在卫生系统率先引入ISO9001:XXXX质量管理体系,应用国际质量管理理念,规范医疗保健服务行为,建立医院质量管理体系,提高医院整体工作质量。在建立医院质量管理体系过程中,医院根据体系的要求,结合法律法规和行业规范要求,将管理要求文件化,制定了276个岗位职责、300多个工作制度、1028个作业指导书、386个文件记录,体系实施后服务质量明显提升。为进一步满足服务对象从医疗护理发展到要求提供安全、有效、方便、快捷、舒适的综合服务,近年来,我院先后投入1200万元,加强硬件设施建设,满足了服务对象的需求,为医院的可持续发展夯实了基础。

注重以人为本,营造和谐氛围。

医院事业发展的核心因素是人,为了充分调动员工的工作热情和主观能动性,更好地为病员送去安慰和温暖,我们提倡和鼓励团队协作精神,注重医院文化建设,提出了塑造“在技术上追求精益求精,服务上追求至善完美,信用上追求真诚无欺”的医院形象,制订了“求精、求新、求诚、求实”的医院精神,制作了以“关爱母亲、呵护儿童”为主题的院徽,谱写了《在我眼里、在我心里》的院歌,组织全院职工开展春节联欢会、趣味运动会、旅游、扑克牌大赛、演讲比赛、诗歌朗诵比赛,组建了全市首支女子军乐队,全方位、多立体地打造“妇幼”品牌形象。医院文化的建设,既调动了员工爱岗敬业的主人翁意识,又激发了他们的团队精神,陶冶了他们的情操,提升了他们的素质。我们还注重以活动为载体构建平台,充分地让员工展示自我,实现个人人生价值,创新开展争创“十佳员工”、“岗位能手”、“明星护士”等活动,在全院营造争创服务一流、技术一流、业绩一流的良好氛围。同时,建立患者投诉、处理制度,使同事之间团结协作关系加强了,医患关系更和谐了。XXXX年与XXXX年同期相比,有效投诉下降了57.1%,住院病人满意率常年维持在95%以上。

加强行风建设,重视诚信服务,打造和谐的医患关系。

“行医先做人,诚信是根本”,我院一直把尊重服务对象的知情选择权及诚信服务放在首位,这不仅是对患者的承诺,也是对市场规律的遵循。

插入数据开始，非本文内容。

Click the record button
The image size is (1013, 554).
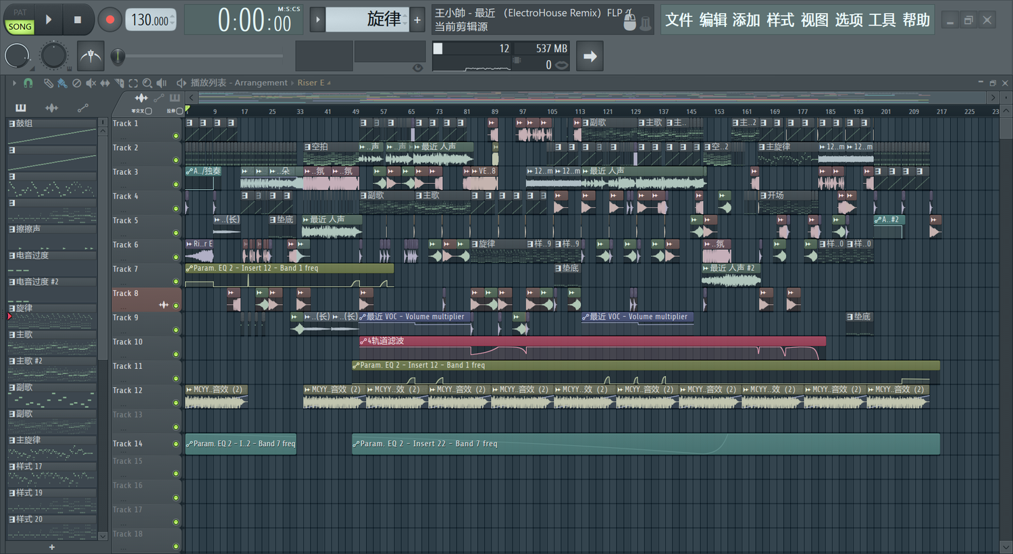click(109, 20)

XXXX年,我院率先在门诊实行超市式服务、住院病人服务一日清单和触摸屏电脑查询系统,在服务和收费上主动接受服务对象的监督。今年,我院又率先在门诊药房药品包装上打上单价,方便服务对象与清单上的费用进行核对,同时方便他们对药价进行比较和对医院收费的监督,把清楚和放心交给病人。在诊疗过程中,我们根据服务对象的生活质量、经济能力和实际需求等,坚持和谐的医疗手段,“合理用药、合理检查、合理施治 ”,获取了服务对象的信任。此外,不断改革服务模式,从XXXX年开始,在全市率先全面开展整体护理服务,这种集生理、心理、社会、文化等多方面于一体的全新护理模式,有效地提高了护理质量。诚信服务开出了诚实之花,结出了信用之果,也打造出了和谐的医患关系,使得我院有着稳定的患者群,有着较高的社会美誉度和信任度,医疗市场占有率在市区多家医院中占51%,并日益显示出持续发展的勃勃生机。